Leurs succès planétaires fondés sur des innovations de rupture en font une nouvelle élite qui rêve d’accéder au premier cercle du pouvoir et de se débarrasser des anciennes élites étrangères à leur vision du monde. Tout particulièrement cette classe de juristes et technocrates modérés, ennuyeux, qui gouvernaient leur pays sur la base d’une démocratie libérale selon les règles du marché. Eux n’ont que mépris pour l’ordre, la prudence ou le respect des règles. En cela ils sont beaucoup plus proches des « borgiens ». Ce sont des héritiers modernes de l’histoire italienne. Comme eux ils ont le goût de l’action et la détestation des limites et des frontières de tous ordres. Les uns et les autres sont des prédateurs, comme le furent en leur temps les conquistadors espagnols qui ont vaincu l’empire aztèque et anéanti sa civilisation. 

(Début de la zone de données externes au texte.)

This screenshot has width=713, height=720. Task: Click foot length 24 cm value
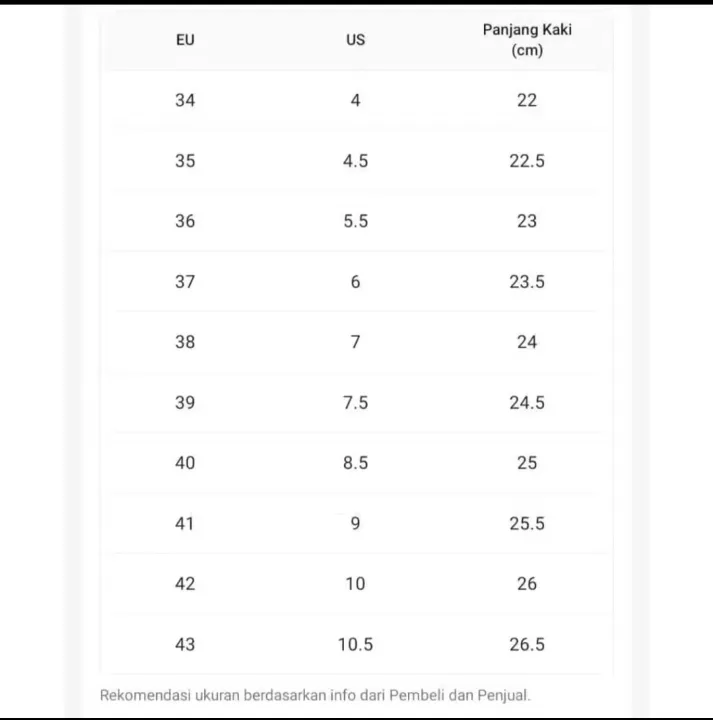pyautogui.click(x=527, y=342)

L’auteur nous parle aussi de l’intelligence artificielle (IA) et se réfère à Kissinger, qui en avait discerné la capacité à produire de la sidération. Et quand deux papes de l’IA, Sam Altman (OpenAI) et Demis Hassabis (DeepMind), proposent de faire de cette technologie l’instrument d’un gouvernement rationnel de la société, Giuliano da Empoli explique que cela conduit à remplacer le savoir par la foi

Les technologues ne voient pas le problème. Et pourtant, c’est un retour à l’époque d’avant les Lumières dominée par une divinité aux décisions incompréhensibles que l’on priera comme les dieux de l’Antiquité. Voilà qui ressuscite le mythe de la Pythie, délivrant des oracles que ses servants décryptaient à leur convenance, comme le feront les leaders de la Tech avec les outputs de l’IA. 

Le récit de « l’heure des prédateurs » s’achève sur un citation du Château de Kafka et sur son illustration actuelle, l’histoire banale mais édifiante d’un petit village devenu invivable en raison d’un trafic autoroutier incessant lié aux recommandations de Waze, à l’origine de ce flux infernal.

Un livre à lire absolument pour garder les yeux ouverts sur les évolutions en cours de nos sociétés. 

 


 


[i] Giuliano da Empoli, a été notamment conseiller politique de Matteo Renzi, Président du Conseil des ministres en Italie de 2014 à 2016

[ii] Homme d’affaires et politicien russe, considéré comme le principal idéologue du Kremlin dans les années 2000, auteur du concept de « démocratie souveraine ».